冒頭の曲《テンパス・フュージット》は「光陰矢のごとし」という意味で、バド・パウエルの天才性を見事に表した名演奏。単に早いだけでなく、聴いているうちに魔物に追いかけられているような切迫感を感じさせるコワさは、この人しか表現できない世界だ。

そのパウエルの奏法を基本にしつつも、それぞれの個性を際立たせているのが「パウエル派ピアニスト」と呼ばれた人たちで、その筆頭にあげられるのがウイントン・ケリーだ。彼の代表作である『ケリー・アット・ミッドナイト』は、抜群のノリの良さに独自の哀歓を絡ませた、ケリーの聴き所が凝縮された傑作アルバム。

パウエル派二番手は「名盤の影にトミフラあり」と言われたトミー・フラナガンがふさわしい。この人もバド・パウエルの奏法を基本とするが、ケリー同様独自の個性を生み出した。ひとことで言えば、都会的ソフィスティケーション、あるいは控えめの美学がフラナガンの持ち味だ。決してでしゃばらず、かといって華が無いわけではない彼の演奏がサイドマンにぴったりだったのはわからなくも無い。『プレイズ・ザ・ミュージック・オブ・ハロルド・アーレン』はフラナガンの洗練されたセンスが聴き所。

「名盤の影にトミフラ」なら「ハードバップの名脇役」はケニー・ドリューだろう。とにかく演奏を盛り上げ、フロント奏者を煽り立てることにかけてはドリューの右に出る者は無い。『ザ・ケニー・ドリュー・トリオ』はスウィンギーなハードバップ・ピアノの決定盤である。

通好みのピアニスト、バリー・ハリスもパウエルの圧倒的影響下にスタートした。『アット・ザ・ジャズ・ワークショップ』アナログB面1曲目《ロリータ》は、彼の洒脱な味わいが魅力的。
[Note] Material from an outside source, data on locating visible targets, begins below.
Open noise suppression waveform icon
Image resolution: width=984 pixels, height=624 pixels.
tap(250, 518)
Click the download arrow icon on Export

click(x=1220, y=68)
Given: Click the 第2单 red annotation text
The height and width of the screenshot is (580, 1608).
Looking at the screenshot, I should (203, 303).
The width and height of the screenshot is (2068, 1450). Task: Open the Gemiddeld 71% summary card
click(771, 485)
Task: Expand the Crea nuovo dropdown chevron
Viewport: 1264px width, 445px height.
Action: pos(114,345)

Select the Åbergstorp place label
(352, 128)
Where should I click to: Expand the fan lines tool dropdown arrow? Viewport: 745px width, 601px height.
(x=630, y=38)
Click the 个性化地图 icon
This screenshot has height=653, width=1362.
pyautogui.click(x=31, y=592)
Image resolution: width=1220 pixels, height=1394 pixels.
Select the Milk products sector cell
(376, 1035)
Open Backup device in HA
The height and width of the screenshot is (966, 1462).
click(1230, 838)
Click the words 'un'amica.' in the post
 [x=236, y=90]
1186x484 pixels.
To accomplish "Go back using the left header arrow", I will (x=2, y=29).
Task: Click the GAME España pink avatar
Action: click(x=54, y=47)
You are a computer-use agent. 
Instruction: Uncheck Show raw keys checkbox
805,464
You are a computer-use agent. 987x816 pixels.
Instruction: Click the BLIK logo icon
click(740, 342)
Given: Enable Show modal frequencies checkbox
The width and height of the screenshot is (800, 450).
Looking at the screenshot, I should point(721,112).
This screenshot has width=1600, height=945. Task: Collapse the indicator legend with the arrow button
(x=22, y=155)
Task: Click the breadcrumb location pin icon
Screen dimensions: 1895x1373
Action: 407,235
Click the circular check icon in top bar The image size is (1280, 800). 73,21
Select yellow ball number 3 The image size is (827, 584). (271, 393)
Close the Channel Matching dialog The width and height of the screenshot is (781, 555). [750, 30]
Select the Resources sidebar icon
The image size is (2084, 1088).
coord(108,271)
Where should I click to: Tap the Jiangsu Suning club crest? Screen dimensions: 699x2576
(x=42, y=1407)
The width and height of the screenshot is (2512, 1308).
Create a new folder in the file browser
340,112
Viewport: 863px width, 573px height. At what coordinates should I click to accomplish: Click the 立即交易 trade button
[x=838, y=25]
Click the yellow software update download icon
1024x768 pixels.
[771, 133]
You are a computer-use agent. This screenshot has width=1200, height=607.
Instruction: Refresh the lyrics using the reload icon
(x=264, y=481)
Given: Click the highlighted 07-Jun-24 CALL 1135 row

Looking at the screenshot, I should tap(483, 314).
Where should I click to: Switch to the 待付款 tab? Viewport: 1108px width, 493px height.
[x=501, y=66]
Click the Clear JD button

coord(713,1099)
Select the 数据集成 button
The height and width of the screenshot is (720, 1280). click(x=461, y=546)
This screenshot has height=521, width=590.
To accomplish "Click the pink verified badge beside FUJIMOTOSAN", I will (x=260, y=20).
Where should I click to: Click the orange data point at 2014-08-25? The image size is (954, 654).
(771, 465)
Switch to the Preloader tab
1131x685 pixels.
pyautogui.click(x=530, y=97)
アート・ペッパーのサイドマンで知られたハンプトン・ホーズもれっきとしたパウエル派で、『ザ・トリオ第1集』は彼の代表作。そして白人パウエル派の代表がアル・ヘイグだ。パーカーのサイドマンも務めたベテランで、文字通りパウエルに捧げた『バド・パウエルの肖像』では、《バウンシング・ウィズ・バド》などパウエルにちなんだ曲を取り上げている。